[Collected data]
+ + + + +

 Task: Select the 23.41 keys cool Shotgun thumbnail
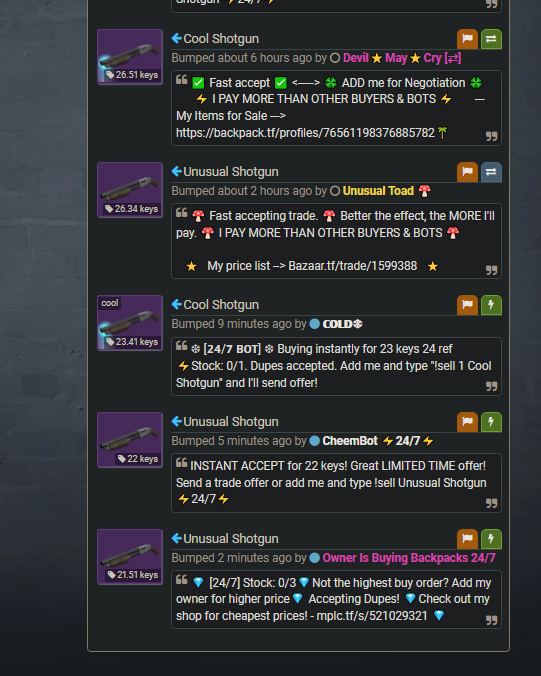point(130,323)
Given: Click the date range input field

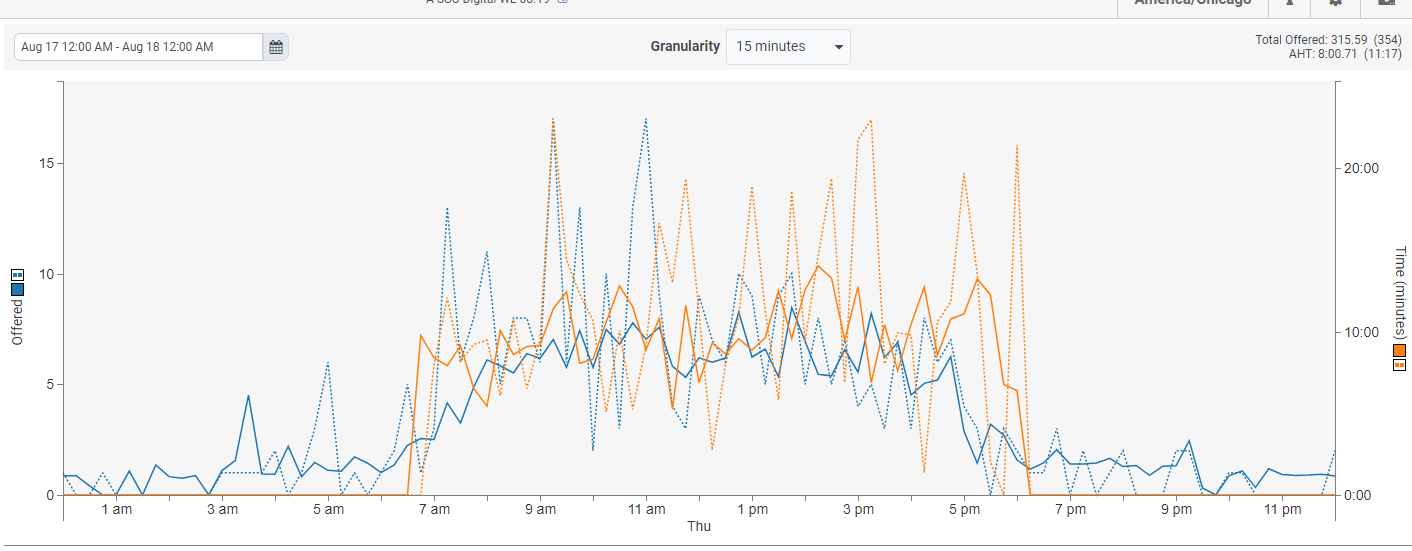Looking at the screenshot, I should click(138, 47).
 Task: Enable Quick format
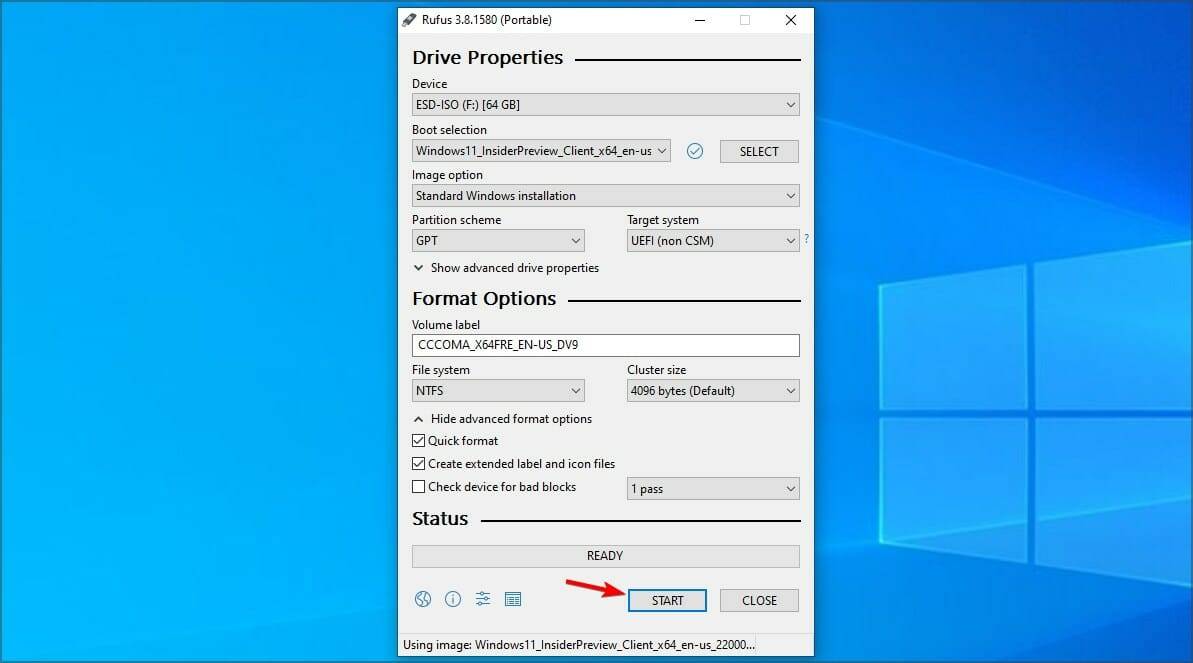[x=419, y=440]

+ + + + +

Transcribe every line of the material above word for word, leaving the pictures out.

### Exercise answer
 Task: Select the 23.41 keys cool Shotgun thumbnail
point(130,323)
Given: Click the date range input field

Looking at the screenshot, I should click(138, 47).
 Task: Enable Quick format
[x=419, y=440]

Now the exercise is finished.